Relationship between the crystal packing and impact sensitivity of energetic materials
Abstract
The crystal packing structure–safety (usually represented by sensitivity) relationships of energetic materials (EMs) are requisite to set a basis for tailoring new ones with the desired safety by means of crystal engineering, because safety is one of the two most important properties of EMs for which there is always a high concern. Nevertheless, there is still no such relationship. This work proposes a straightforward and qualitative relationship between the packing structures and impact sensitivity of EMs, covering conventional EMs, energetic co-crystals, energetic solvates, and energetic ionic salts. Meanwhile, we propose a straightforward method to quickly identify the packing mode by the shape of the Hirshfeld surface and the distribution of the red dots on the surface of the molecule involved in an energetic crystal. As a result, we find that an EM with a packing structure of ready shear sliding tends to possess a low impact sensitivity, in combination with a high molecular stability.

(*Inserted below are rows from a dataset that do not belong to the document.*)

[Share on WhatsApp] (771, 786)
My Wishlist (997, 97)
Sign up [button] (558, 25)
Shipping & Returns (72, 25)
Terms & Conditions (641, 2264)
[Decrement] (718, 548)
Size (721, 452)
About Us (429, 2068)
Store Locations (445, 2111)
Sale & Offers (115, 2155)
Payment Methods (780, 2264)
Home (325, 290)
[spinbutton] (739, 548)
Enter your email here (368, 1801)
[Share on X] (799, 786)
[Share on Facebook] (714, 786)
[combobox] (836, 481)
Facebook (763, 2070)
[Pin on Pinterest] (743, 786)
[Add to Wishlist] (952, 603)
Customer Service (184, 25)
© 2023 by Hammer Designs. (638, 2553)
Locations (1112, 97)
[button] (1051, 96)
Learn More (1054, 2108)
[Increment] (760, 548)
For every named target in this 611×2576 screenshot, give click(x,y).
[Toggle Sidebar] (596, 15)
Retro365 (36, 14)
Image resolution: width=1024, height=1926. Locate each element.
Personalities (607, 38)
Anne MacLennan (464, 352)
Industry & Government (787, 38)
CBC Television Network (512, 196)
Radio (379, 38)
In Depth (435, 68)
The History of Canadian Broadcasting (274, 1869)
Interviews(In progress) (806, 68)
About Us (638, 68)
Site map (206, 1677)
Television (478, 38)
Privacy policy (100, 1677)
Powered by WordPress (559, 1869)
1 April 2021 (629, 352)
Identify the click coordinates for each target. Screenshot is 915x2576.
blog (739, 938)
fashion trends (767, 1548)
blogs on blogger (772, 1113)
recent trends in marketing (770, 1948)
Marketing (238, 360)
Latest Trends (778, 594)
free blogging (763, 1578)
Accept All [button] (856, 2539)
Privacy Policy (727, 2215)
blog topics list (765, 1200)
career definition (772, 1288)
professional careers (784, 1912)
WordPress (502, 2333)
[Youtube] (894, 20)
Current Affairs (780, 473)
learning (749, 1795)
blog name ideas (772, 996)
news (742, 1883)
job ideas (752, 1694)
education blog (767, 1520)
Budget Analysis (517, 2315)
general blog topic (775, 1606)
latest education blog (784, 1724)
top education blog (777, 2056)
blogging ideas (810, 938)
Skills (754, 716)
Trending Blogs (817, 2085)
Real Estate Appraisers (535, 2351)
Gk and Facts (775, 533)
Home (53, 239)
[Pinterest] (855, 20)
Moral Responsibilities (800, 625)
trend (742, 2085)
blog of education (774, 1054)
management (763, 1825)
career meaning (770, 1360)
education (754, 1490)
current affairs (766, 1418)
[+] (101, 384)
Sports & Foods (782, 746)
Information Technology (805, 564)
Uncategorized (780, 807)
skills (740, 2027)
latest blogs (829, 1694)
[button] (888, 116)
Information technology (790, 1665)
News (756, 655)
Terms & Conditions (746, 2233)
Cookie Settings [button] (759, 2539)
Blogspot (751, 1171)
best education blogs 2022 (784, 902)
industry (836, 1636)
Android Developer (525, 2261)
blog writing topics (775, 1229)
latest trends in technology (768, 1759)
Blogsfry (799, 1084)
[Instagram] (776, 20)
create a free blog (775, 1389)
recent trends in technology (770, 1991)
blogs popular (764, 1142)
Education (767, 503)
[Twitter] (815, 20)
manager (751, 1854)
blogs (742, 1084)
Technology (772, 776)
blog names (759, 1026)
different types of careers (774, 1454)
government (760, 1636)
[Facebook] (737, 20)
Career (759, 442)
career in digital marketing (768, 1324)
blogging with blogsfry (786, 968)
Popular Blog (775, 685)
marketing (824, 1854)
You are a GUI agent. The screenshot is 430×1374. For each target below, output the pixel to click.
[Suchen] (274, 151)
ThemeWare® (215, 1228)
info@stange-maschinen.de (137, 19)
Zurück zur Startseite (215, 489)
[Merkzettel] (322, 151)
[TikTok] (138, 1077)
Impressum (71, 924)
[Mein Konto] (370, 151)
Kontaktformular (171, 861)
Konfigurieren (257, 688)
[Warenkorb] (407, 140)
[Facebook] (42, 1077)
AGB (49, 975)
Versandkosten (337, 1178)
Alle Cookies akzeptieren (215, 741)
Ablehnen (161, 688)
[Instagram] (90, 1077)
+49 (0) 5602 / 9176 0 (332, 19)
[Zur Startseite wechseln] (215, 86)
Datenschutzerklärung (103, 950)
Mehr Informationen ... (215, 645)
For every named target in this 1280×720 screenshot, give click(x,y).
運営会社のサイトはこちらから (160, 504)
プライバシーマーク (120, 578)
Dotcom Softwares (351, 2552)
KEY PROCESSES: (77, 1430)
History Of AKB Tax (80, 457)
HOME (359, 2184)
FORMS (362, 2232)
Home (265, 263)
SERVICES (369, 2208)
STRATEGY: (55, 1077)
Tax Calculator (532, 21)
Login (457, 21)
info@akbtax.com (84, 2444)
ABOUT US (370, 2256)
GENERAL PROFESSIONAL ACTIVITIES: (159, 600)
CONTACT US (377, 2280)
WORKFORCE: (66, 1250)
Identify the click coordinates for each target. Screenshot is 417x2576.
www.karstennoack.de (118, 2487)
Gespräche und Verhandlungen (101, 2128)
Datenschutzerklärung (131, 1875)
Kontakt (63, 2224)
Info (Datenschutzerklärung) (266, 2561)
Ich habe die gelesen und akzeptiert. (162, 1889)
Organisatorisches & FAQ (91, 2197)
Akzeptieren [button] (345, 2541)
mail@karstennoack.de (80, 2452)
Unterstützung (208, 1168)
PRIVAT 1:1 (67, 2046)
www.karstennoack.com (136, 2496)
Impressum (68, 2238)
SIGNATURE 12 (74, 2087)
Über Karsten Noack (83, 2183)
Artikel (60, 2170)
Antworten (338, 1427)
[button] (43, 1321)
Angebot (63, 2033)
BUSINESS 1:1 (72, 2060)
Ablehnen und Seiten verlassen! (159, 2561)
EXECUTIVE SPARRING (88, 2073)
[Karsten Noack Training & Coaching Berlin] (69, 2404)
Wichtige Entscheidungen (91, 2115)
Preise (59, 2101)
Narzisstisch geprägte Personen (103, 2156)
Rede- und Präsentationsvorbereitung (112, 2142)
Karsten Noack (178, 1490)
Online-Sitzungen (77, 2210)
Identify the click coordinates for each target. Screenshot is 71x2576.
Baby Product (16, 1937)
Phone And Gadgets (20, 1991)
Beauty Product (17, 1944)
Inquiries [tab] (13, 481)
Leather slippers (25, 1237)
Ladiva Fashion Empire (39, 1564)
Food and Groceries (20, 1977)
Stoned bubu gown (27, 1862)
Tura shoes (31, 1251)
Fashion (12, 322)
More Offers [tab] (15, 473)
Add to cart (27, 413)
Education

That is, a perfect face-to-face π-stacking, constructed by big π-bonded molecules together with strong intra- and intermolecular hydrogen bonding, is preferred to impact insensitive EMs; moreover, if the intermolecular interactions and their anisotropy in an energetic crystal are enhanced, its impact sensitivity is expected to be improved too. Hopefully, the proposed relationship will facilitate understanding of the sensitivity mechanism of existing EMs, and will contribute to set a basis for guiding new EM constructions by molecular and crystal designs.